**Description of the task:** Leave out the lines before the one with "This screenshot has width=1291, height=486."; output that line and all remaining lines of the records exactly.

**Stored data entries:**
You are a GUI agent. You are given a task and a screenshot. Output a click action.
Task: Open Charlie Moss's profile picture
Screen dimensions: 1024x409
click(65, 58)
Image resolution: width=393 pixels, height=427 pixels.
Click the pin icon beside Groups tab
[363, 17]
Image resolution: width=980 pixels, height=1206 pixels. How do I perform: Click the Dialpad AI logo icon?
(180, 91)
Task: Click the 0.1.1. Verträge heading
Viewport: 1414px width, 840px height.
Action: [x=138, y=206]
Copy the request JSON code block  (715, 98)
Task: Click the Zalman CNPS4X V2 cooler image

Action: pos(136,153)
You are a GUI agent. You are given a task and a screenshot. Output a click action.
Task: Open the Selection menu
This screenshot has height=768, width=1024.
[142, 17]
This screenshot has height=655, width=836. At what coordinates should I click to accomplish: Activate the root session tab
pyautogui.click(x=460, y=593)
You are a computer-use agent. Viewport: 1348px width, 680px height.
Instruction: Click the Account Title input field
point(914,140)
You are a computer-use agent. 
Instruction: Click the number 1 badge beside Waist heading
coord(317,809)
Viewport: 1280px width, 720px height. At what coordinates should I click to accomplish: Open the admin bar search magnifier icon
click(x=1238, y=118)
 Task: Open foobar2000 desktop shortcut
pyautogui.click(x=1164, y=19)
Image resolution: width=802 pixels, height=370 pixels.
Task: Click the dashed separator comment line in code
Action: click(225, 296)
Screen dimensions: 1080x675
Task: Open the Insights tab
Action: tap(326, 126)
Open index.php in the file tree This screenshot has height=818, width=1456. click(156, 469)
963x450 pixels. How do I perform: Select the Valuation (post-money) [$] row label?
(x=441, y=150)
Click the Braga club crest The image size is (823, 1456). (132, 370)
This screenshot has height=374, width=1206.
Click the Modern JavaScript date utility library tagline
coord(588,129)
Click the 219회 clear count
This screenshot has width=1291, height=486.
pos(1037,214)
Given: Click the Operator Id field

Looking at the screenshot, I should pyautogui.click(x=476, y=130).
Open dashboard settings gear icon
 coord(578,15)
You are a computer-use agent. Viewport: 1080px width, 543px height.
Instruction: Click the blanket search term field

**Expected answer:**
This screenshot has width=1291, height=486.
pos(1037,214)
Given: Click the Operator Id field

Looking at the screenshot, I should pyautogui.click(x=476, y=130).
Open dashboard settings gear icon
 coord(578,15)
You are a computer-use agent. Viewport: 1080px width, 543px height.
Instruction: Click the blanket search term field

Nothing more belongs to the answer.